One of the goals specified in the 2010 Amherst Master Plan is “to preserve and expand the number of affordable and moderately priced rental units and housing stock” (Objective H2). But today, in several areas of town, such as North Amherst and the Orchard Valley and Carriage Lane parts of South Amherst, the moderately priced homes are being purchased by investors and converted to rentals for undergraduate students. The ongoing conversions provided the basis for a robust discussion at the October 1 District 5 meeting, which was held as a Zoom webinar.
Orchard Valley was created in the early 1970s as a subdivision of starter homes. Many of the original owners stayed and are now putting their homes on the market, leaving the neighborhood open to investors rather than people who want to live there. About eight homes in the Orchard Valley neighborhood have been sold to investors in recent months and one-third of the homes in the Carriage Road area are now rented to students. Since these are some of the most affordable houses in Amherst, there is concern that this trend will result in young families having even fewer opportunities for home ownership in town.
Students Pressure Housing Market
John Hornik, Chair of the Amherst Municipal Affordable Housing Trust (AMAHT), pointed out that last year UMass had 15,000 more students enrolled than it could house on campus. This number has been rising over the past decade and has resulted in added pressure on the rental market in Amherst. With the conversion of single family homes to rentals, there are now about 800 fewer families in Amherst and more than 1,000 fewer children in the schools.
Although no one at the meeting complained about the student renters, participants noted that they do displace families. Also, as Penny Rhodes expressed, investors and renters do not have the same commitment to the neighborhood as homeowners. Amherst has a Zoning Bylaw which limits the number of unrelated persons to four per dwelling, but this is rarely enforced. According to Town Planner Chris Brestrup, past attempts at prohibiting rentals of single family homes by zoning have run into opposition by faculty who want to rent their homes when they go on sabbatical.
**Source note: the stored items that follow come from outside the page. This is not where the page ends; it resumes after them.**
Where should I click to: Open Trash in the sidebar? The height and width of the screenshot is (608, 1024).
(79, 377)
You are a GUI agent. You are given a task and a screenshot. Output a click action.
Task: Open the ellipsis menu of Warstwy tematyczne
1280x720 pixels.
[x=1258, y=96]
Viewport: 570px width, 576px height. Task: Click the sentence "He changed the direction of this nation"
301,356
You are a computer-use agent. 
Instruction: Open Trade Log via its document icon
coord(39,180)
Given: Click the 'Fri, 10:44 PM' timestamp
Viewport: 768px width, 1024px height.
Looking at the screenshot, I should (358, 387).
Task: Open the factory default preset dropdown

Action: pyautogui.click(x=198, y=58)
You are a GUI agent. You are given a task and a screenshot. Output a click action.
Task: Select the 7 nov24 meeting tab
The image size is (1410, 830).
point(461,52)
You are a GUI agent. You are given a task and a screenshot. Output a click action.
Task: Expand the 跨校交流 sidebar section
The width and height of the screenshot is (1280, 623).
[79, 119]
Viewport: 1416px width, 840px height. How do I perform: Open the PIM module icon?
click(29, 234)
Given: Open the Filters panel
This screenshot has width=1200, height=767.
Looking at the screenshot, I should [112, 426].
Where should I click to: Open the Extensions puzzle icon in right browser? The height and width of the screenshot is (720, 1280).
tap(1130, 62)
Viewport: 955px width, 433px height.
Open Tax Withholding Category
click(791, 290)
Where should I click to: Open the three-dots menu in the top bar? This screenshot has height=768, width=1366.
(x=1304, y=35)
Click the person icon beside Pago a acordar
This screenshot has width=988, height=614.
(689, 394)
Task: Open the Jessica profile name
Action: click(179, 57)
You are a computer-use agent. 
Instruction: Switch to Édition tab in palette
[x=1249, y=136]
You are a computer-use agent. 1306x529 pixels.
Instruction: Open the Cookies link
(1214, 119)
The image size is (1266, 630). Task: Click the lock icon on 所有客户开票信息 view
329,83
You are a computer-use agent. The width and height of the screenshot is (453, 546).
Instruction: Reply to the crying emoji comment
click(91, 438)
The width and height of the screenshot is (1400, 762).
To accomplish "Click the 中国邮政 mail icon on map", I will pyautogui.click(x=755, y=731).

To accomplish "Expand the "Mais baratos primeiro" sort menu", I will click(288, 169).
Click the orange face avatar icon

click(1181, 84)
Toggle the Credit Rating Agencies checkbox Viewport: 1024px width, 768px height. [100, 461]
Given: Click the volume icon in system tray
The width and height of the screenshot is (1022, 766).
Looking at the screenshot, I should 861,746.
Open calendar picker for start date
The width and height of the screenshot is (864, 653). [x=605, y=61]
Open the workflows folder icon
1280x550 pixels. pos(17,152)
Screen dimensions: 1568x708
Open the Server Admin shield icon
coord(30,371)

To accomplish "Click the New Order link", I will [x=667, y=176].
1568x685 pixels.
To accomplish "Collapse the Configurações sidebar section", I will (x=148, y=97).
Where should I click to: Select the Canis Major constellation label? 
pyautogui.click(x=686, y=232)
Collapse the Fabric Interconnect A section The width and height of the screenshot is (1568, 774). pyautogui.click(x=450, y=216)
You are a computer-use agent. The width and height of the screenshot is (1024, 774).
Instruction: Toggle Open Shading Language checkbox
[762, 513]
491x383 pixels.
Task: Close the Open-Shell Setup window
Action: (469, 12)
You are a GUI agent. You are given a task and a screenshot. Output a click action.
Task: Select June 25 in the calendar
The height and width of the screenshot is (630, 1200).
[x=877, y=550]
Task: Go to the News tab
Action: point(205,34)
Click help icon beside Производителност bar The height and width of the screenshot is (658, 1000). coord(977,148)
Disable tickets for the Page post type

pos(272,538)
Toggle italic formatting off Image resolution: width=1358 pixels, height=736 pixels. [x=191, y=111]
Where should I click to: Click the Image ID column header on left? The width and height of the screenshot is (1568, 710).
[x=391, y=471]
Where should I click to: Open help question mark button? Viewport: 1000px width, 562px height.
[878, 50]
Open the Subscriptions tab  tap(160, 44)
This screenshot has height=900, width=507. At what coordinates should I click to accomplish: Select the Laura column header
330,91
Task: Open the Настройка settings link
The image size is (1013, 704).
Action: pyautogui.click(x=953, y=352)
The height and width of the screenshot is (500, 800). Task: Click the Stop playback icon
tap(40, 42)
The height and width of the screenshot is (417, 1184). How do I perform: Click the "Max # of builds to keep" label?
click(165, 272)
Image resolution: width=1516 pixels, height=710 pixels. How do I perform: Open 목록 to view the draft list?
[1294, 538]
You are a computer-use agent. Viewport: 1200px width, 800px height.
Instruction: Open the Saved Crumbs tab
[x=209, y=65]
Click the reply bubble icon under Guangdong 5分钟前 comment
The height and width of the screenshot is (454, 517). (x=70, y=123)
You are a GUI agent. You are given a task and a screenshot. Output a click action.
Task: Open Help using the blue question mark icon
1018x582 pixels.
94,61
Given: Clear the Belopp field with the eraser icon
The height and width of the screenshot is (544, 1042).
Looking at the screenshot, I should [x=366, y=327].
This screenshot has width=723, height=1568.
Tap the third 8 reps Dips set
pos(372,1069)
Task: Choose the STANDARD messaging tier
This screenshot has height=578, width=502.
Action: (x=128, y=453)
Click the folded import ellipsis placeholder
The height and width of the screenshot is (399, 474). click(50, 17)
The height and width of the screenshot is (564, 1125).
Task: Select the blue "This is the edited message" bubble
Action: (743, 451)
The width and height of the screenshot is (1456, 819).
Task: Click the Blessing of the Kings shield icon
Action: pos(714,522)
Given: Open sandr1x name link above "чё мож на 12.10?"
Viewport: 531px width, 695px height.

Several suggestions were made by participants. Planning Board member Janet McGowan said that Somerville has a differential tax rate for owner occupied homes than for investment properties or rentals. This is legal, but the higher taxes could be passed on to the tenants. Joyce Hatch noted that one of the barriers to home ownership in Amherst is the high tax rate, and said that Town government should be careful about proposals that increase taxes. Councilor Andy Steinberg (At large) said that Amherst has a very small percentage of commercial properties and his fear is that raising taxes on non-residential properties could cause some businesses to leave.
As Hornik pointed out, Amherst needs more housing of all kinds, rental and ownership. Tom Johnson suggested building housing at Hickory Ridge, but much of that land is wetlands, so only a few houses can be constructed. Heather Hornik said that UMass needs to take more initiative in providing housing for its students.
District 5 Councilor Darcy DuMont pointed out that converting single family homes into rentals differentially affects neighborhoods with modestly priced homes. Areas with larger homes are able to maintain their neighborhood feel. To this, Adrienne Terizzi encouraged residents to get to know their neighbors and to know when someone was planning to sell their home in order to encourage them to consider the character of the neighborhood when selling. Also, as John Hornik pointed out, there are programs through Amherst Community Land Trust and the Amherst Municipal Affordable Housing Trust to help first-time homebuyers with a mortgage. These are administered by Valley Community Development Corporation. Penny Rhodes suggested letting Realtors in town know that these programs exist, so that they can inform potential buyers and encourage eligible households to apply.
In the end, the Councilors present at the meeting agreed to bring this discussion before the full Council and to consider it when formulating the new zoning bylaw. This is a complex problem, and, as Zoe Crabtree pointed out, attempts to remedy it must take care not to unintentionally harm households that do not fit traditional views of what constitutes a family.